**Task to complete:**
Reproduce verbatim the lines beginning with the one containing "This screenshot has width=1920, height=1080. Describe" and ending with the one containing "center [1182, 112].", including both of those lines.

**Data to process:**
--------

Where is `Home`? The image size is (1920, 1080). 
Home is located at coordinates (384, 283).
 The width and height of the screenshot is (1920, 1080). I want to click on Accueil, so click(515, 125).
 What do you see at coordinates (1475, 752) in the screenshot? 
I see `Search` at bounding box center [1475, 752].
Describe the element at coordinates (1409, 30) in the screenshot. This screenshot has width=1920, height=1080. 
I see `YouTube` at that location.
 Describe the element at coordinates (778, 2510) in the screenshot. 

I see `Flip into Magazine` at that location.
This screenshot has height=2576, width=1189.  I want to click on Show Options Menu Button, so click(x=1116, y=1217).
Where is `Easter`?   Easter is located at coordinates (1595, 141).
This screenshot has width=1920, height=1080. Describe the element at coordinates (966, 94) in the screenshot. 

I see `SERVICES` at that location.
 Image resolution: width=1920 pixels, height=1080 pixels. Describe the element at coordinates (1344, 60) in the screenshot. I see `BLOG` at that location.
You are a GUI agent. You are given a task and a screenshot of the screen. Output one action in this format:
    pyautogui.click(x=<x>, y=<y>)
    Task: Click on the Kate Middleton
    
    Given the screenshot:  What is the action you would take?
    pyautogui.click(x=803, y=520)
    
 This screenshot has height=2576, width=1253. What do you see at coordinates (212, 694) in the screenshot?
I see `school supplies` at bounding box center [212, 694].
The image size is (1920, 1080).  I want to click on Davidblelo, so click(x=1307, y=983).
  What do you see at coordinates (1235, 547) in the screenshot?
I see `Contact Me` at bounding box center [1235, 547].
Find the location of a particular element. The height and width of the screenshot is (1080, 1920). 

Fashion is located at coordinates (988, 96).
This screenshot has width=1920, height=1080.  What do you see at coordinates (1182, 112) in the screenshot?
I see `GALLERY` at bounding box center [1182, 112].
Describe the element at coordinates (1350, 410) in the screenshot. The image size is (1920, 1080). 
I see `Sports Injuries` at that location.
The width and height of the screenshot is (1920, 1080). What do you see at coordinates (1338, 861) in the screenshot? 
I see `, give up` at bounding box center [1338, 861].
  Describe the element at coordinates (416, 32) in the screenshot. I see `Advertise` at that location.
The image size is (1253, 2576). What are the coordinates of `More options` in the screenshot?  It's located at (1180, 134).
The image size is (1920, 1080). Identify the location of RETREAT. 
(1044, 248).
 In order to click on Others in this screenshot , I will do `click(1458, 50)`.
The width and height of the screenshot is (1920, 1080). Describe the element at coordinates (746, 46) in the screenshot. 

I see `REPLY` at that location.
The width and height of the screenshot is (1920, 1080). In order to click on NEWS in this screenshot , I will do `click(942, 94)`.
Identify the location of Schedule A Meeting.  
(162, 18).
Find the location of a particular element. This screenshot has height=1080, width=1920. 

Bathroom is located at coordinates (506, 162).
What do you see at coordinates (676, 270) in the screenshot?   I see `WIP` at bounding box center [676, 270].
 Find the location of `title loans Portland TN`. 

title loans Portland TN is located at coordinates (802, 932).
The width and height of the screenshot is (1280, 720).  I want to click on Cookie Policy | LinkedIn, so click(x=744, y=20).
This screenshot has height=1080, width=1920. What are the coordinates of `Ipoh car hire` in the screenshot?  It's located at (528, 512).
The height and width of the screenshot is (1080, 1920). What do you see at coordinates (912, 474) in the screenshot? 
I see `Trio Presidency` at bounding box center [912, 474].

--------

**Response to this exercise:**
This screenshot has width=1920, height=1080. Describe the element at coordinates (966, 94) in the screenshot. 

I see `SERVICES` at that location.
 Image resolution: width=1920 pixels, height=1080 pixels. Describe the element at coordinates (1344, 60) in the screenshot. I see `BLOG` at that location.
You are a GUI agent. You are given a task and a screenshot of the screen. Output one action in this format:
    pyautogui.click(x=<x>, y=<y>)
    Task: Click on the Kate Middleton
    
    Given the screenshot:  What is the action you would take?
    pyautogui.click(x=803, y=520)
    
 This screenshot has height=2576, width=1253. What do you see at coordinates (212, 694) in the screenshot?
I see `school supplies` at bounding box center [212, 694].
The image size is (1920, 1080).  I want to click on Davidblelo, so click(x=1307, y=983).
  What do you see at coordinates (1235, 547) in the screenshot?
I see `Contact Me` at bounding box center [1235, 547].
Find the location of a particular element. The height and width of the screenshot is (1080, 1920). 

Fashion is located at coordinates (988, 96).
This screenshot has width=1920, height=1080.  What do you see at coordinates (1182, 112) in the screenshot?
I see `GALLERY` at bounding box center [1182, 112].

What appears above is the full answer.